DOCUMENT TEXT —
Probability Model¶

This page explains the exact notion Meerkit uses to turn account signals into a follow-back probability, and why each factor exists.

Summary¶

Meerkit uses a hybrid heuristic + calibration model:

Start from a conservative baseline probability.
Add interpretable feature adjustments on a log-odds scale.
Convert that score to probability with a sigmoid.
Blend the result with historical success rates from similar past predictions.
Return both probability and confidence.

flowchart LR
    A[Baseline prior 0.28] --> B[Additive feature score]
    B --> C[Sigmoid conversion]
    C --> D[Historical cohort calibration]
    D --> E[Final probability]
    B --> F[Confidence adjustments]
    D --> F
    F --> G[Confidence and ambiguity flags]

1. Baseline Prior¶

The raw model starts from:

\[ p_0 = 0.28 \]

This is converted into log-odds before feature adjustments are applied:

\[ \text{logit}(p) = \ln\left(\frac{p}{1-p}\right) \]

Why start at 28%¶

The algorithm assumes that most targets are not naturally coin-flip reciprocity cases. A lower prior makes the model earn higher probabilities through evidence instead of drifting upward too easily.

2. Why The Model Works In Log-Odds Space¶

Feature adjustments are added to a score, not directly to the final probability.

That gives three practical advantages:

Weak signals combine smoothly.
Strong signals saturate naturally after sigmoid conversion.
The model remains interpretable without needing a trained classifier.

STORED DATA —

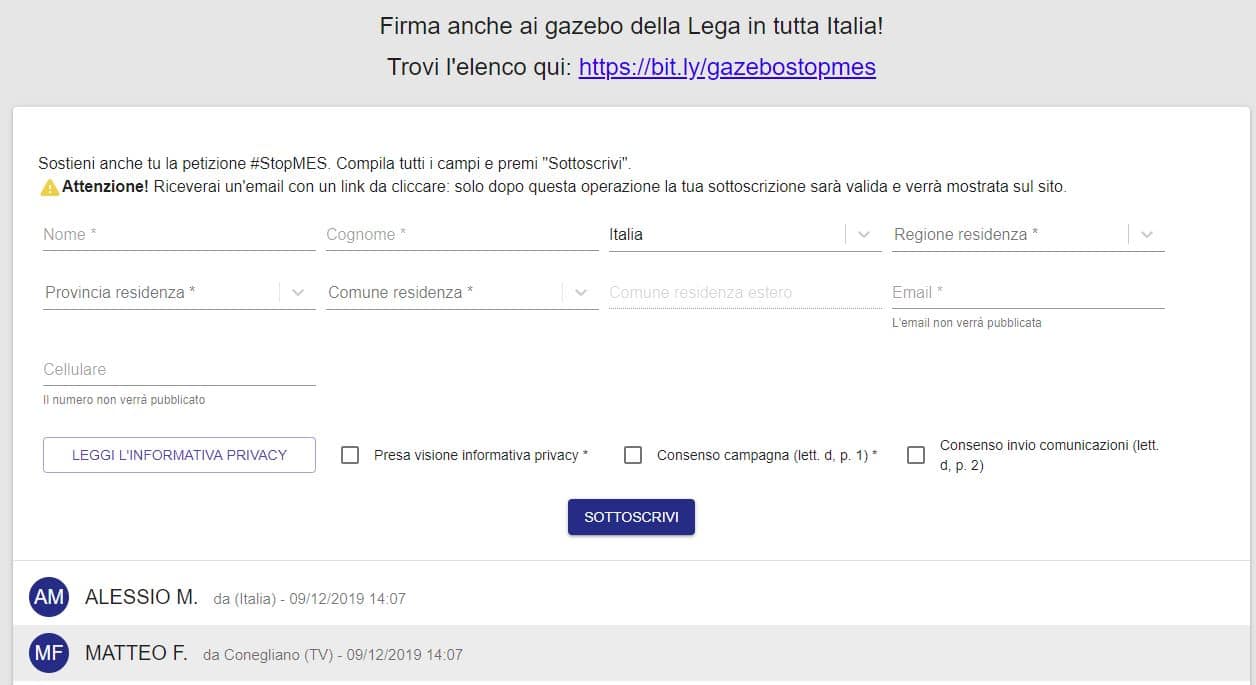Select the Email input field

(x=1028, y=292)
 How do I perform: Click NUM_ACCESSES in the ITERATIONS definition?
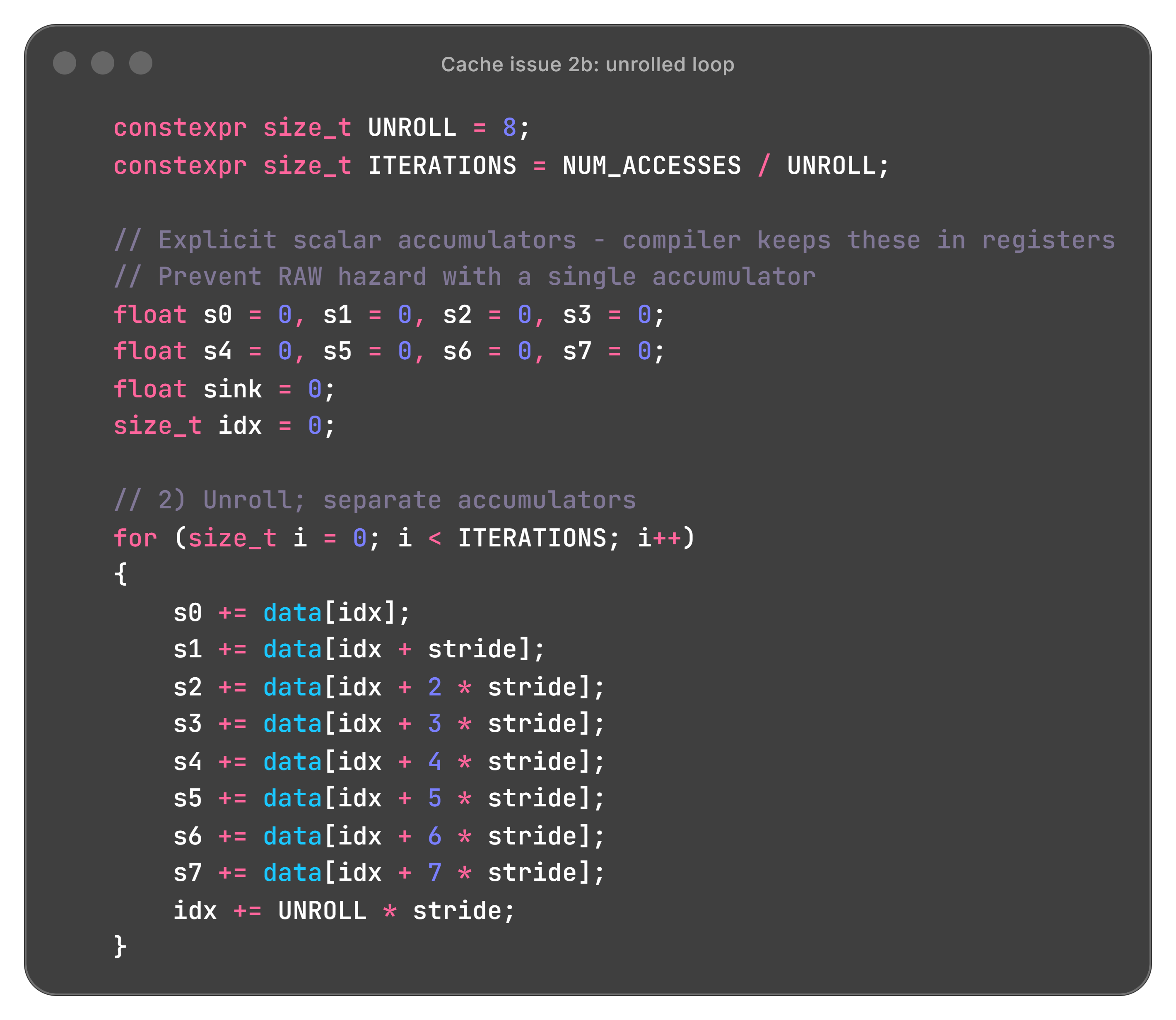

WRITTEN INSTRUCTION — From the probability model page, quote verbatim the passage that begins with the words containing "Why start at" and ends with "the final probability.".

FINAL ANSWER —
Why start at 28%¶

The algorithm assumes that most targets are not naturally coin-flip reciprocity cases. A lower prior makes the model earn higher probabilities through evidence instead of drifting upward too easily.

2. Why The Model Works In Log-Odds Space¶

Feature adjustments are added to a score, not directly to the final probability.